Format every line of the data below as a Markdown table with the columns No. and Text, numbering the lines in order and skipping any blank line. Omit the pictures from the table.

◆ Source data:
################

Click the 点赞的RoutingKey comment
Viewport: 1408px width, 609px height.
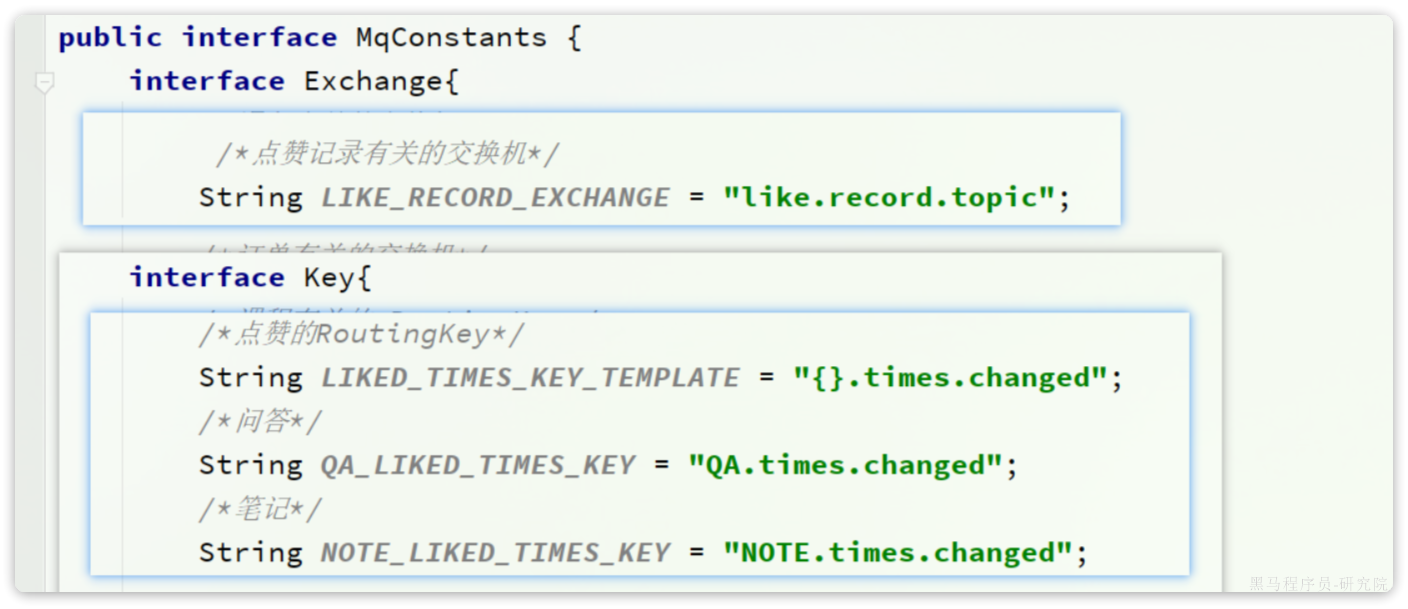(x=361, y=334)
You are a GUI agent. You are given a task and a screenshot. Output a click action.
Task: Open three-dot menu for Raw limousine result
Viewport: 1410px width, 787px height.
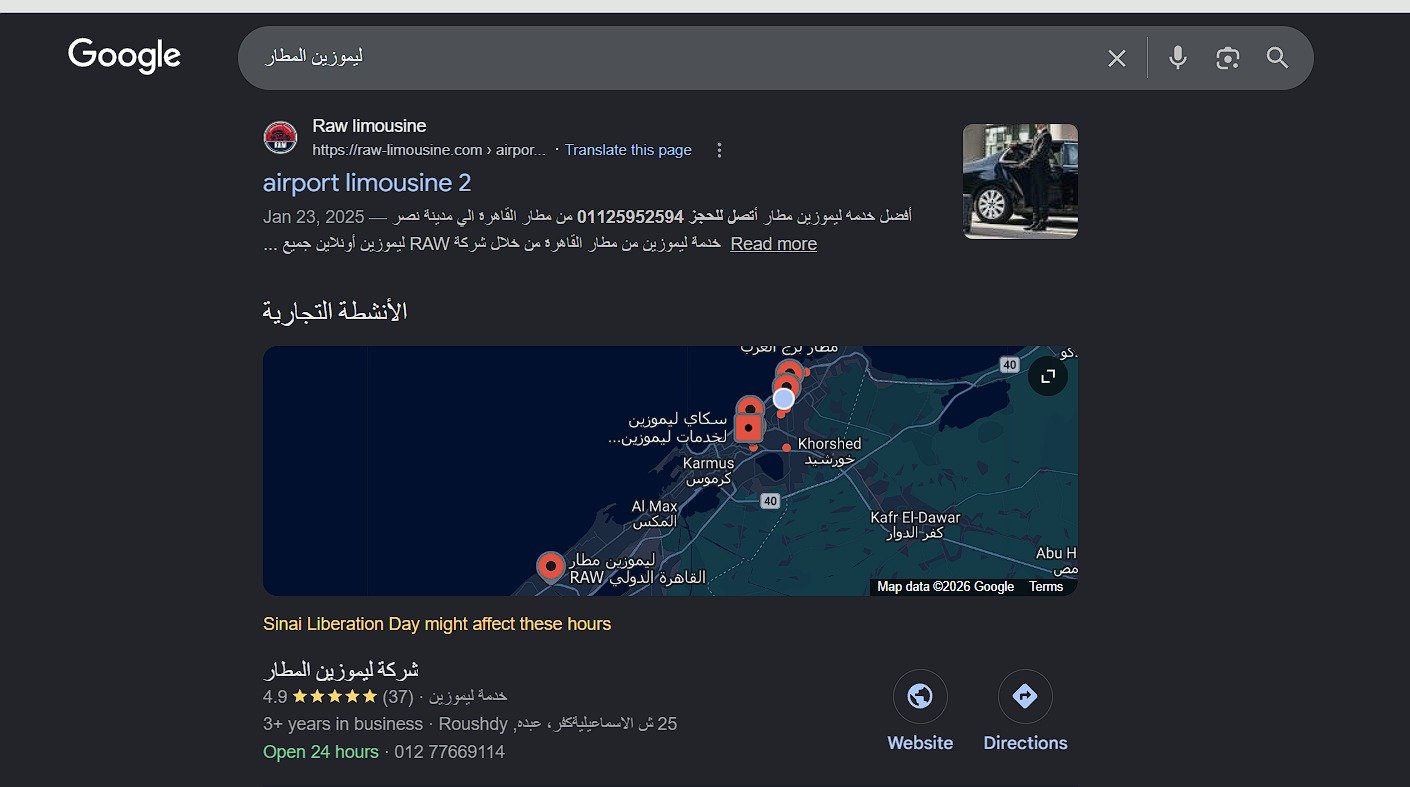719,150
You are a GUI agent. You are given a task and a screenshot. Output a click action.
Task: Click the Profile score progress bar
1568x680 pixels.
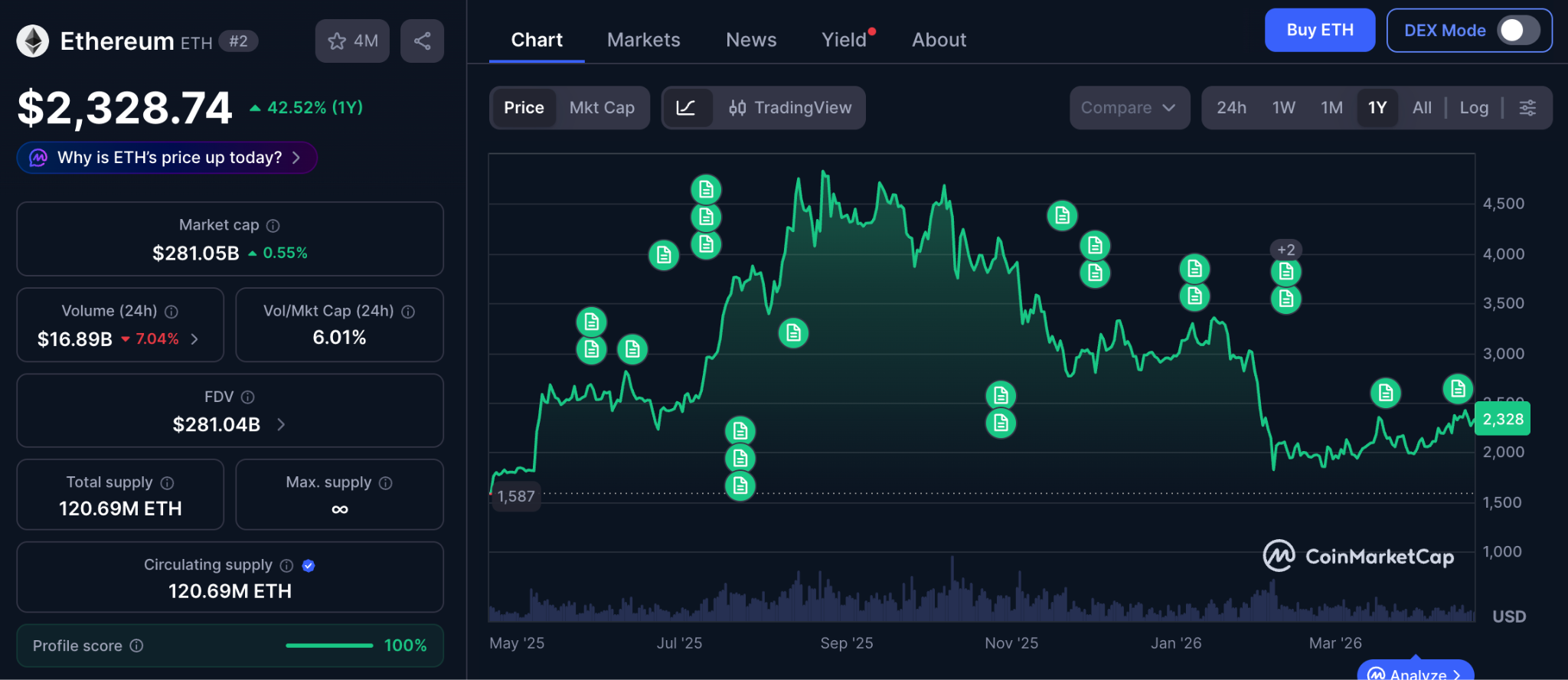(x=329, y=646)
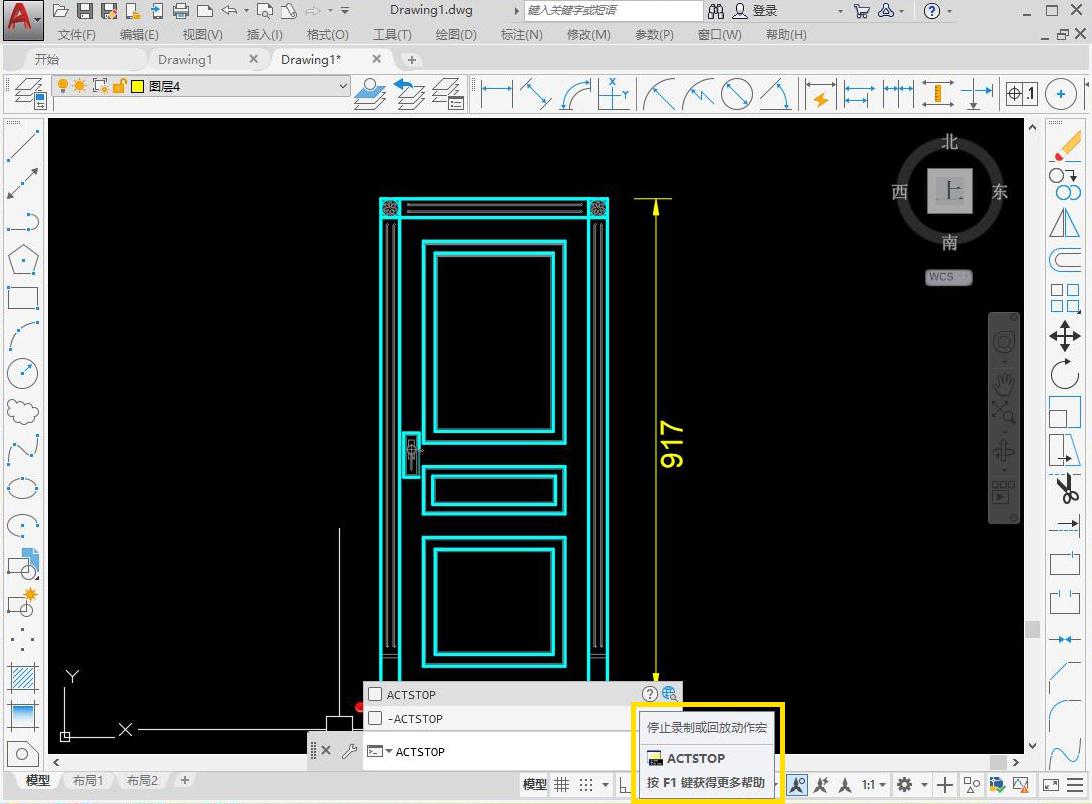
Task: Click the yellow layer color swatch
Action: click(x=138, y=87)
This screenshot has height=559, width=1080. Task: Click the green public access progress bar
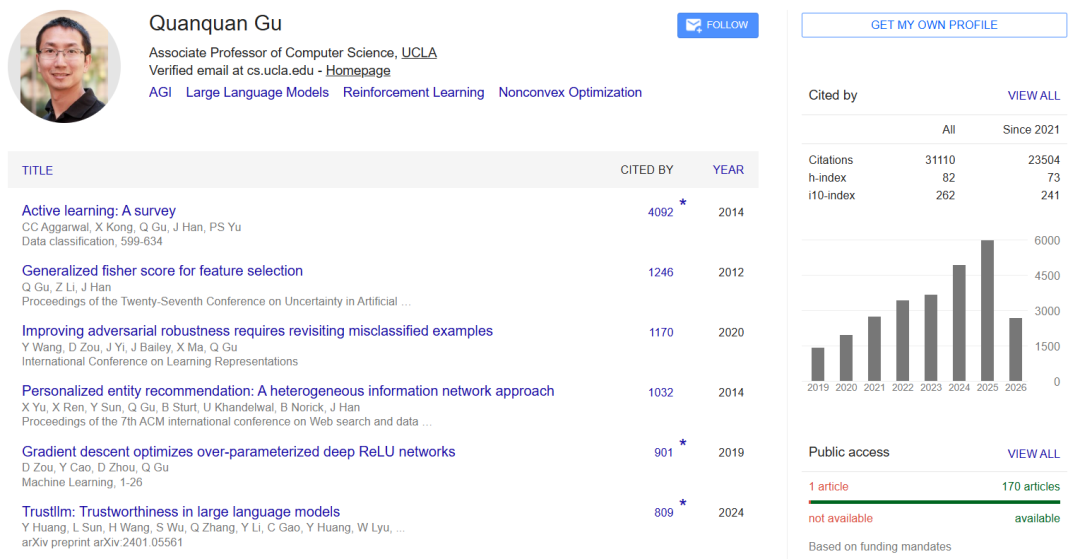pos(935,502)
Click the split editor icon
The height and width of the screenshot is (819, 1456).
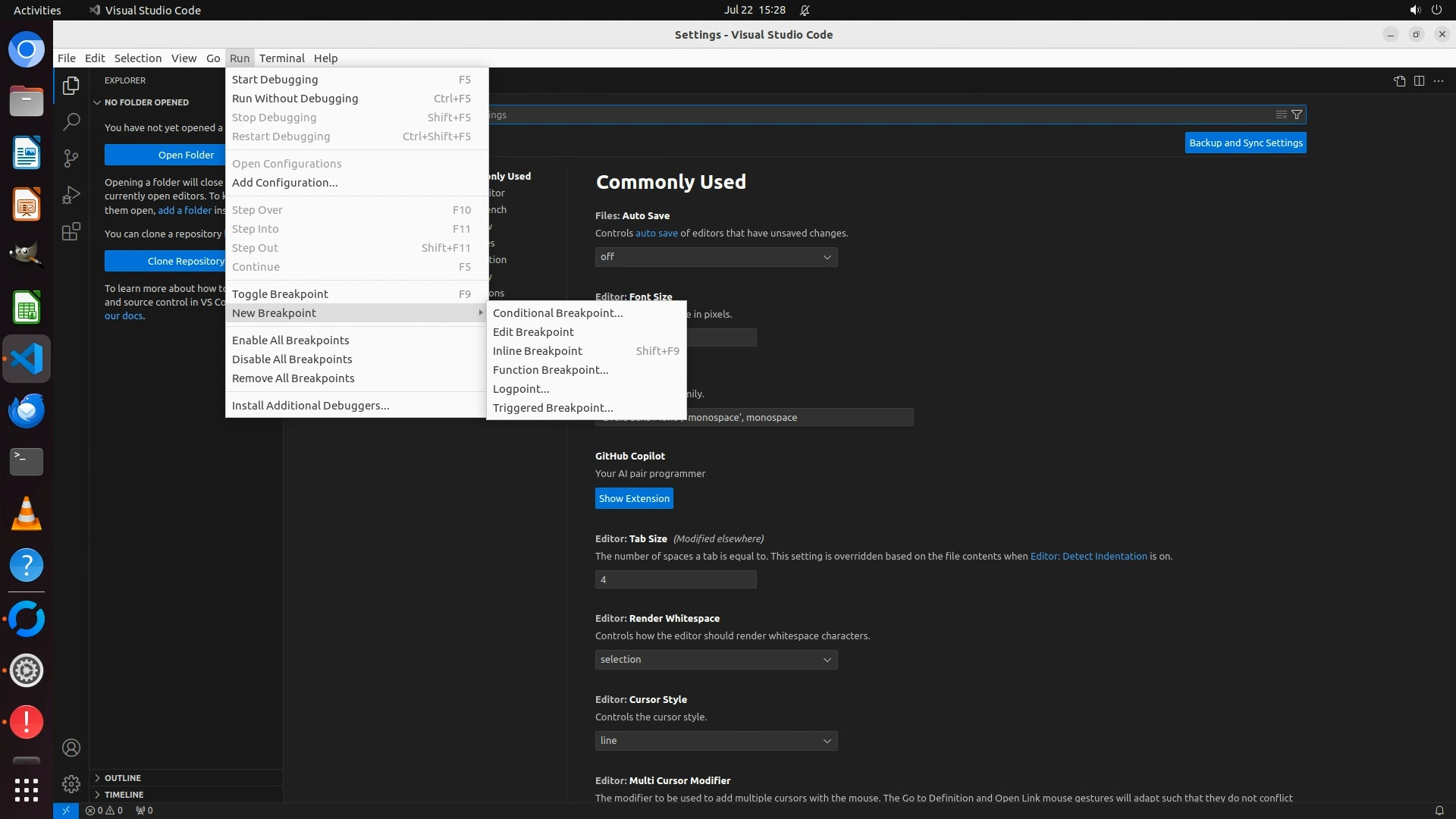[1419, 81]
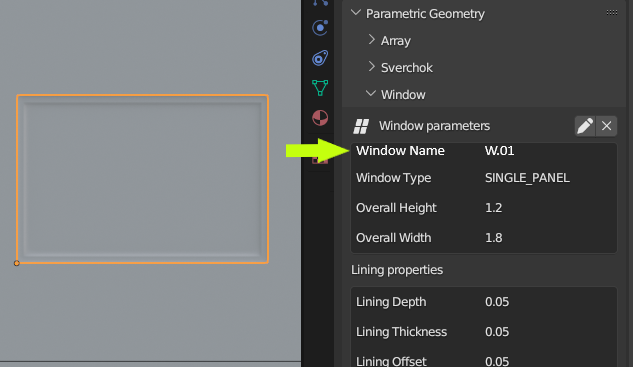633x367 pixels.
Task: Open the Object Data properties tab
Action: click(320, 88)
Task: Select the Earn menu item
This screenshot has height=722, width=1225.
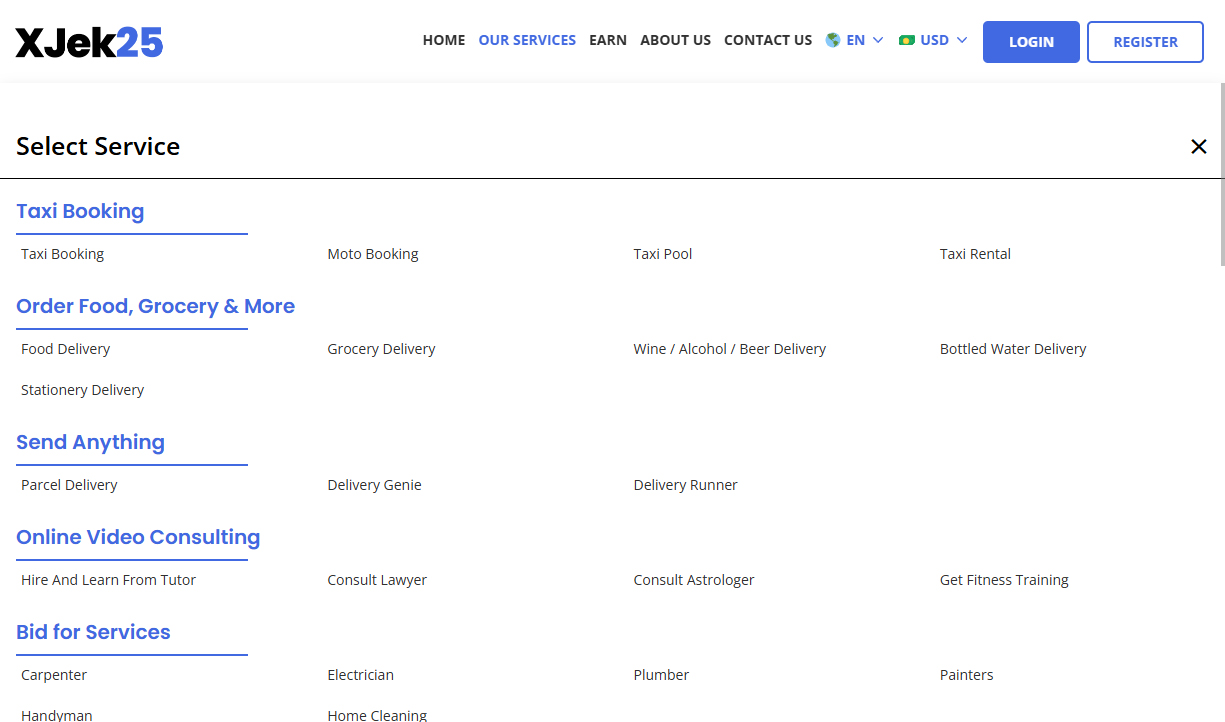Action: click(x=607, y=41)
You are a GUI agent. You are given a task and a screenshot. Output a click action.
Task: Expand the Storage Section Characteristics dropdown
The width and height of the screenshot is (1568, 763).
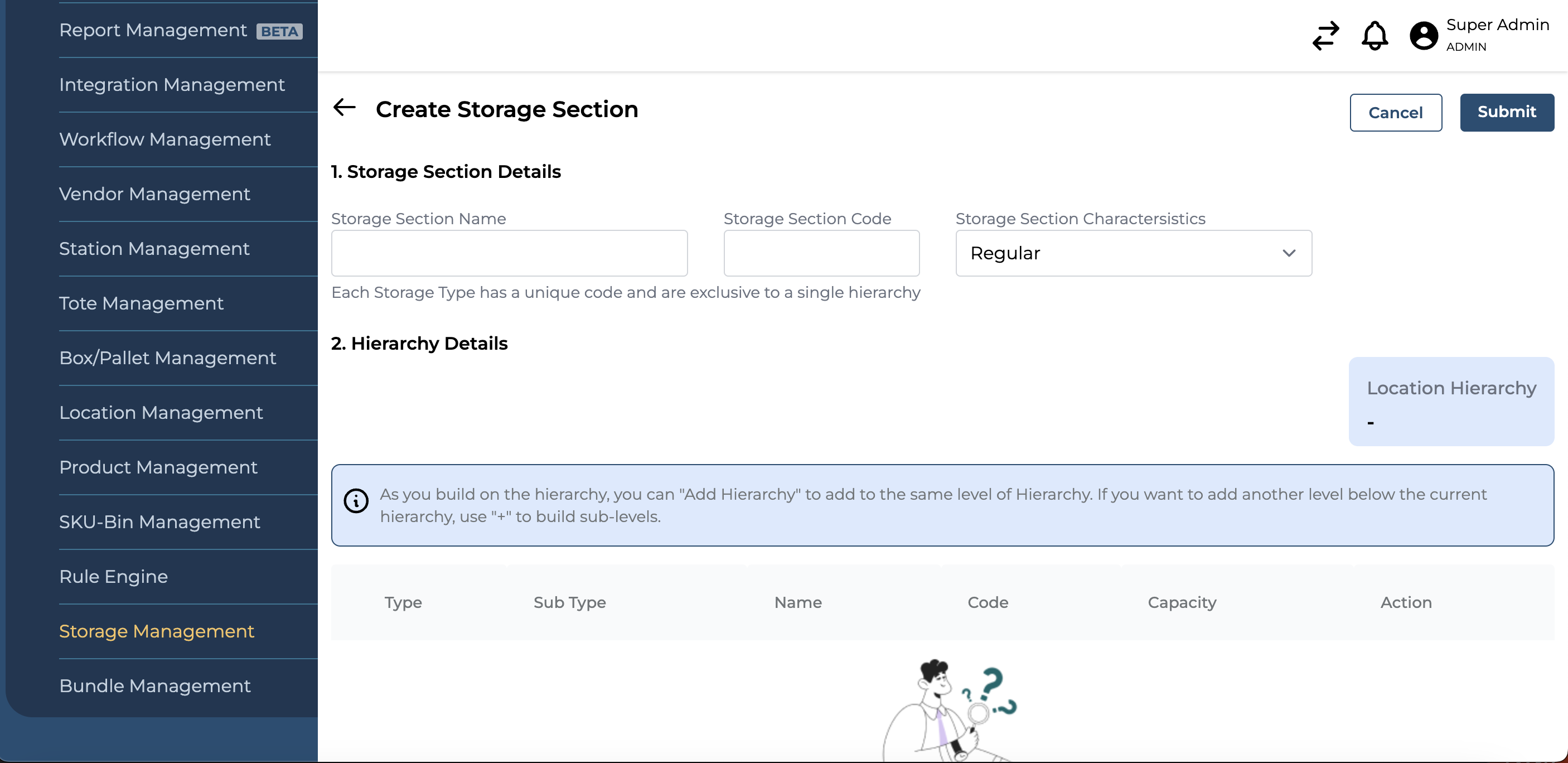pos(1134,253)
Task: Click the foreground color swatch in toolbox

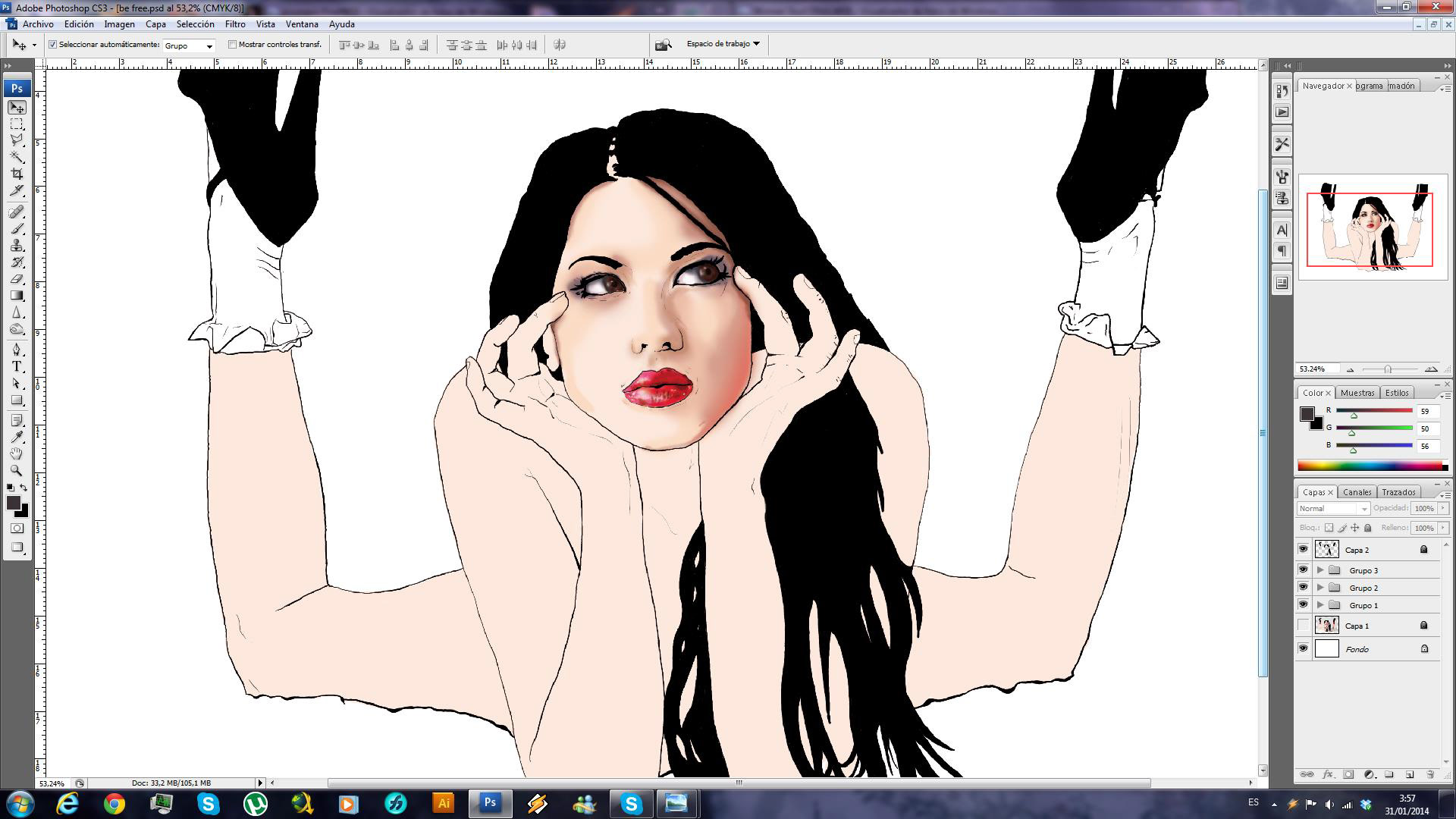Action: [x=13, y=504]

################

◆ Exercise solution:
| No. | Text |
|---|---|
| 1 | Click the 点赞的RoutingKey comment |
| 2 | Viewport: 1408px width, 609px height. |
| 3 | (x=361, y=334) |
| 4 | You are a GUI agent. You are given a task and a screenshot. Output a click action. |
| 5 | Task: Open three-dot menu for Raw limousine result |
| 6 | Viewport: 1410px width, 787px height. |
| 7 | 719,150 |
| 8 | You are a GUI agent. You are given a task and a screenshot. Output a click action. |
| 9 | Task: Click the Profile score progress bar |
| 10 | 1568x680 pixels. |
| 11 | (x=329, y=646) |
| 12 | Task: Click the yellow layer color swatch |
| 13 | Action: click(x=138, y=87) |
| 14 | This screenshot has height=559, width=1080. Task: Click the green public access progress bar |
| 15 | pos(935,502) |
| 16 | Click the split editor icon |
| 17 | The height and width of the screenshot is (819, 1456). |
| 18 | [1419, 81] |
| 19 | 633x367 pixels. |
| 20 | Task: Open the Object Data properties tab |
| 21 | Action: click(320, 88) |
| 22 | Task: Select the Earn menu item |
| 23 | This screenshot has height=722, width=1225. |
| 24 | Action: click(x=607, y=41) |
| 25 | You are a GUI agent. You are given a task and a screenshot. Output a click action. |
| 26 | Task: Expand the Storage Section Characteristics dropdown |
| 27 | The width and height of the screenshot is (1568, 763). |
| 28 | pos(1134,253) |
| 29 | Task: Click the foreground color swatch in toolbox |
| 30 | Action: [x=13, y=504] |